There are two reasons such a flexible work
system is now plausible. The first is societal values. Work-life balance and
family-friendly scheduling are much more important to today’s workers, and
companies are increasingly willing to accommodate them. The second is
technology. Advances in the last five years have greatly improved the ease
with which people can work and collaborate remotely and companies and contract
workers can find each other. These include:
·
The relative ubiquity of broadband connections
·
Continued improvements to services like Skype and Google
Hangouts.
·
Software-driven marketplaces such as HourlyNerd, UpCounsel, and Behance that
are facilitating the fast and accurate match of the supply and demand for
high-quality, experienced talent
As a result, we expect to see America’s
leading companies leveraging what Mark Cuban calls the “spot market for intellect” for an
increasing share of their needs. This is already happening in some
places. Many complex projects on HourlyNerd, for example, are posted,
negotiated, and closed within 24 to 48 hours. Recent examples include projects
at firms such as General Electric, Staples, and dozens of other Fortune 1000
enterprises that span functional areas from marketing to strategy to human
resources to operations. Due to very low marginal costs of delivery, these
services are available to even small and medium-size businesses.
The application in the white-collar market of
the seasonal worker concept — longstanding in both retail and agriculture
— has clear advantages over the prevailing full-time employee model.
Workers, employers, and society stand to benefit tremendously from breaking the
cycle of hiring people in boom times and releasing them fully during economic
slowdowns or contractions.
Workers.
Many more people who today would be laid off from full-time positions when a
recession hit and then would be totally unemployed for some period of time will
find it easier to remain at least 80% employed during a downturn. In addition,
the burden of the following would be reduced or eliminated:
·
The significant search and learning costs often required to land
a new job.
·
Higher out-of-pocket expenses that result when a family loses
employer-provided, health care coverage.
·
The increased difficulty of saving for retirement from
continually changing benefits programs.
·
Sudden increases in debt that often occur during unplanned
periods of lost or reduced income.
·
The unfair reputational costs that result from “resume gaps” due
to unemployment.
Employers. For
firms, the cost of locating, vetting, and onboarding full-time employees is
very high: as much as 150% of annual salary for a management position,
according to the Institute for Research on Labor and Employment at
the University of California at Berkeley. Even assuming these costs are, say,
50% lower for lower-level positions, spending 75% of an employee’s annual
salary just to hire her or him is extremely expensive.

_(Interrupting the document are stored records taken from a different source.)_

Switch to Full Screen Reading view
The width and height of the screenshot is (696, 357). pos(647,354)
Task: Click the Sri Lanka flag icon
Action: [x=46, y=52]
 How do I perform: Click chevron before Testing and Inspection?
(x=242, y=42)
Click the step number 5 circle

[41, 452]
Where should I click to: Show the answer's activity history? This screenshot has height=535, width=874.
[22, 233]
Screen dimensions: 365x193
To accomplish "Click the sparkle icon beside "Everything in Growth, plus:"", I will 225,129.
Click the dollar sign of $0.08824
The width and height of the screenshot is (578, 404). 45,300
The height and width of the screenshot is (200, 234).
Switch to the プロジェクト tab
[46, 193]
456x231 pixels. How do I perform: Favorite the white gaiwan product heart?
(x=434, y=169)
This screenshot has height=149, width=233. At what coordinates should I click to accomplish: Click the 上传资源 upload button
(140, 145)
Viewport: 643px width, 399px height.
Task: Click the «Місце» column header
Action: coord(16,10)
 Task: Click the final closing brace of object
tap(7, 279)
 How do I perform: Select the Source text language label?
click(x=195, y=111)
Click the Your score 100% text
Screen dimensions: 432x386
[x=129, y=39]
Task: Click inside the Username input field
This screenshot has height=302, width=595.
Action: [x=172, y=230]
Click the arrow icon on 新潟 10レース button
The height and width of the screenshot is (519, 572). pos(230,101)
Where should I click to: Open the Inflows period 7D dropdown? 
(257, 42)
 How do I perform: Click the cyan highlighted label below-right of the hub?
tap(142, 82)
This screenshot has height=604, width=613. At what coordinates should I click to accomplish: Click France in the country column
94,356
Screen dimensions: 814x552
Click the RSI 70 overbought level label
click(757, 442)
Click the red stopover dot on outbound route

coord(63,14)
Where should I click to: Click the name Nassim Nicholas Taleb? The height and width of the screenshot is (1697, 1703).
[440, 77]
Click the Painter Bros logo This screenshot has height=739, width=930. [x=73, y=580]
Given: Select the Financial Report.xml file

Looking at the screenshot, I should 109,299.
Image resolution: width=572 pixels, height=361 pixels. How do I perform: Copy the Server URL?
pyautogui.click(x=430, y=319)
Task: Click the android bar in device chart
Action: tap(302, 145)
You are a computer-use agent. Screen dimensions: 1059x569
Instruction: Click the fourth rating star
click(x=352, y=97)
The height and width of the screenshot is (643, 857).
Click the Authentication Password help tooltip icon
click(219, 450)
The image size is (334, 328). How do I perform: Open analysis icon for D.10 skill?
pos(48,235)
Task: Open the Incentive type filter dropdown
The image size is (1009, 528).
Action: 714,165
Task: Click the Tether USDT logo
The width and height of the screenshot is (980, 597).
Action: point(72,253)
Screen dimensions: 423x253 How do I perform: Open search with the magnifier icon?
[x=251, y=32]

Separately, the bureaucracy and approvals
required to place a full-time job applicant within a Fortune 1000 company can
often take three to six months, meaning that companies may ramp up hiring too
slowly to capitalize on commercial opportunities. In addition, hiring and
firing are subject to the “bullwhip
effect”: Due to a lack of information about the true state of the
present and the future, companies constantly lag in expanding or shrinking
their workforces during the course of the business cycle. By making adjustments
easier, the flexible work system allows firms to adjust faster and more
accurately.
Society. The
need for —and therefore the cost of — safety-net benefits to help people
who lose their jobs (e.g., unemployment benefits and Medicaid) would decline.
What is more, a flexible work system would create economic opportunities for
people ordinarily locked out of elite, white-collar jobs (e.g., primary
child-care givers, students, and those caring for sick relatives). This will
increase the overall size of the workforce and help create a broader, more
diverse talent pool.
Introducing an intermediate-worker category between
employees and independent contractors is the final missing puzzle piece to
making this vision a reality. The United States should follow the
lead of countries like Canada, Germany, and Spain in creating a “third way”
— a dependent contractor category that removes the rigidity of W-2 status
and adds more clarity and structure to the relative Wild West of 1099.
Fortunately, we’ve solved far more complex problems. As freelance work consumes
an ever-increasing fraction of white-collar employment, the Internal Revenue
Service and U.S. Department of Labor will have no choice but to act. Their
action will be the keystone of a model that’s more attractive for all parties.